### DATA SUPPLIED

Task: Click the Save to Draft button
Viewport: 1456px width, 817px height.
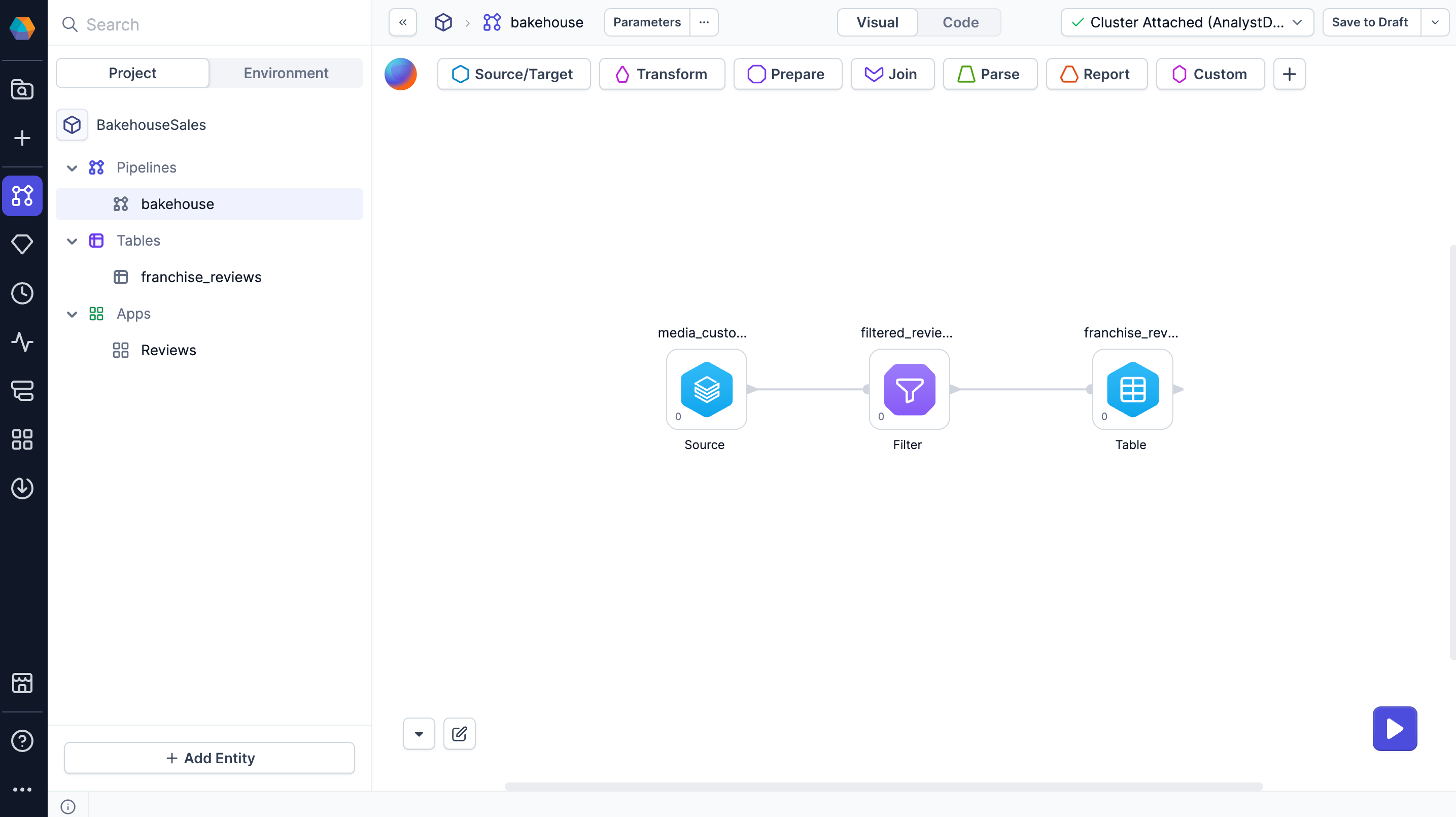Action: point(1370,22)
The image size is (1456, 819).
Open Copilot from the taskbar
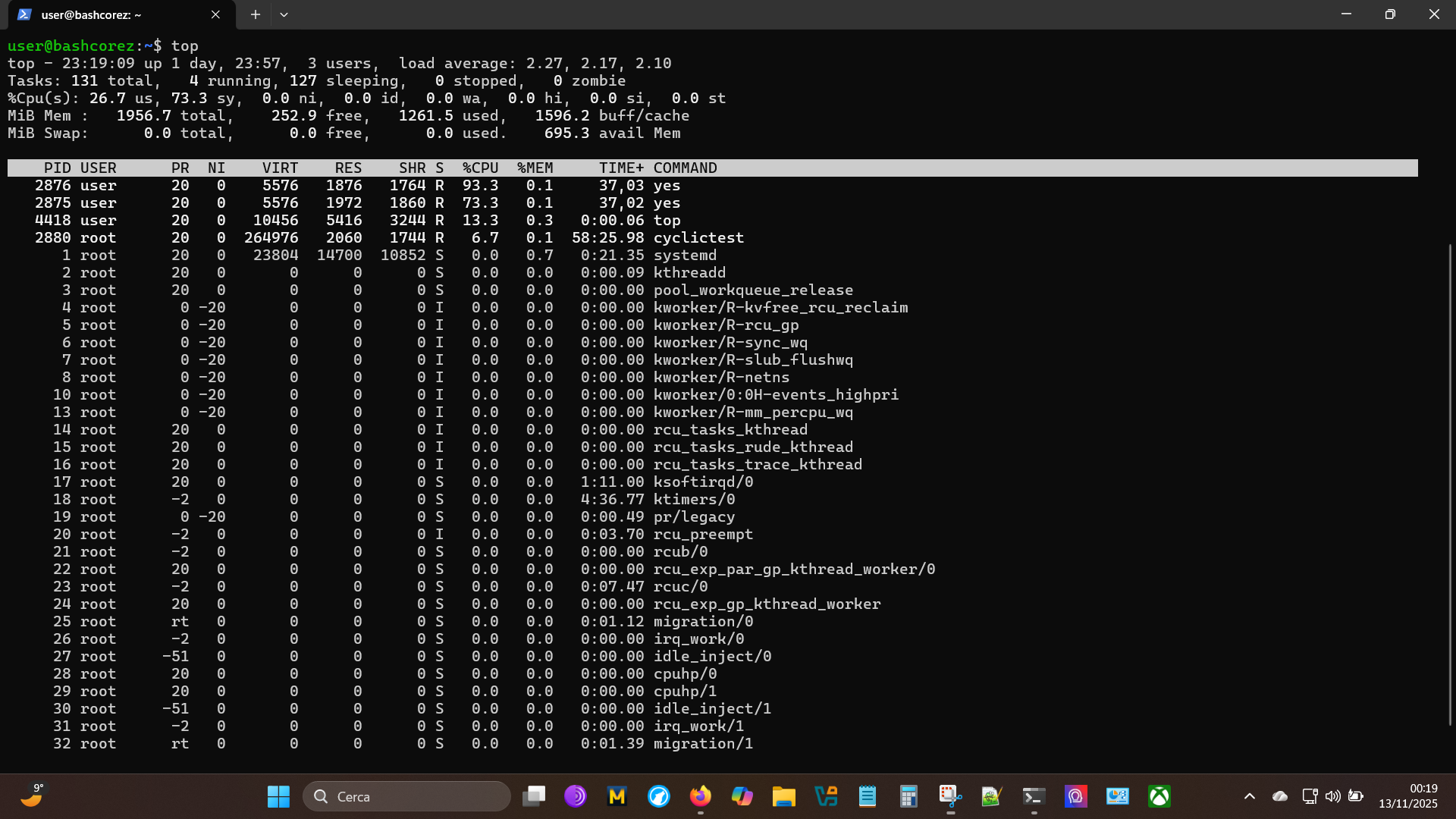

######

» **TASK REQUIREMENTS**
An exact copy is required of the lines from the one holding "Viewport: 1456px width, 817px height." to the end of the entries above, both included; no pictures belong in it.

» **EXPECTED OUTPUT**
Viewport: 1456px width, 817px height.
Action: point(1370,22)
The image size is (1456, 819).
Open Copilot from the taskbar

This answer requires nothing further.